**WHAT TO PRODUCE**
Pull out every line in the records below that contains the word "Focus". Uppercase and lowercase count as different letters.

**DATA SECTION**

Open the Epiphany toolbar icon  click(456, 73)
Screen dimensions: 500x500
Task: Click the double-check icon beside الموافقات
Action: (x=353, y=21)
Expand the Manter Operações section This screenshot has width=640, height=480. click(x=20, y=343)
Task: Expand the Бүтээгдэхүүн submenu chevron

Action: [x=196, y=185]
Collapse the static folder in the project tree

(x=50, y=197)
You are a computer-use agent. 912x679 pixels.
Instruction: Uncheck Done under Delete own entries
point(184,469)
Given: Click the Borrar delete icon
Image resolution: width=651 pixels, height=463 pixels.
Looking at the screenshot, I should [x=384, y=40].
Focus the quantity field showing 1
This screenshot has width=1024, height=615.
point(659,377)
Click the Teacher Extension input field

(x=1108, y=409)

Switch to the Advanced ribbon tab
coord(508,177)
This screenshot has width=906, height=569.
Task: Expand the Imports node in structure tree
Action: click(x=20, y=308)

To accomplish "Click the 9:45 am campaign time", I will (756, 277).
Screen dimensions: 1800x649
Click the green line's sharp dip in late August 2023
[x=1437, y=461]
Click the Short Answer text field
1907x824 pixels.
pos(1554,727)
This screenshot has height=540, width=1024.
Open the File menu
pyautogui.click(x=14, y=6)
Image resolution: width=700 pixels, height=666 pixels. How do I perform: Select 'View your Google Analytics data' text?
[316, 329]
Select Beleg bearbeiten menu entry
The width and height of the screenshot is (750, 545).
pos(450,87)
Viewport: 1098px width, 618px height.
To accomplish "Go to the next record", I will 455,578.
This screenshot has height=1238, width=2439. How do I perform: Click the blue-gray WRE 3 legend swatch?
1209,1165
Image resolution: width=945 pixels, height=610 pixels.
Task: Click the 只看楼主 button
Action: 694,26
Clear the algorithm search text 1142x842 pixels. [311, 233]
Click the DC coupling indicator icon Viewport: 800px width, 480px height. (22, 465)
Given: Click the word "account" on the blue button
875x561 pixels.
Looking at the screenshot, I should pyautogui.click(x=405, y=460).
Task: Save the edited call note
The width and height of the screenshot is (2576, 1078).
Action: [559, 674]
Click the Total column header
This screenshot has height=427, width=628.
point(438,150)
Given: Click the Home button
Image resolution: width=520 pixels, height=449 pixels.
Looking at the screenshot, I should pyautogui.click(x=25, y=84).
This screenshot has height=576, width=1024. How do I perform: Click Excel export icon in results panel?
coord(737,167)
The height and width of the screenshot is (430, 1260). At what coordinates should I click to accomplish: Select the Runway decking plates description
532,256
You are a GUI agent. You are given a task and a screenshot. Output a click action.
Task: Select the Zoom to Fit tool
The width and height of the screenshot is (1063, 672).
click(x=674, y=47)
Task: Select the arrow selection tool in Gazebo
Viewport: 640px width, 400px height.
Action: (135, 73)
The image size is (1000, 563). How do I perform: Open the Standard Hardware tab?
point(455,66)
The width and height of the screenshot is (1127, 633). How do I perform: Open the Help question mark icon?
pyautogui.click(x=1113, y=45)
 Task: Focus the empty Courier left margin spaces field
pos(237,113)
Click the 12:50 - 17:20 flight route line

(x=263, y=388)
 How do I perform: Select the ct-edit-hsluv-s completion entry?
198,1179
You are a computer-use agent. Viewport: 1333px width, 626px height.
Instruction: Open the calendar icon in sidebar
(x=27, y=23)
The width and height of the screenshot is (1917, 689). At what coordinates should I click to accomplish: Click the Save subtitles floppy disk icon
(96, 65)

**FULL ANSWER**
Focus the quantity field showing 1
 Task: Focus the empty Courier left margin spaces field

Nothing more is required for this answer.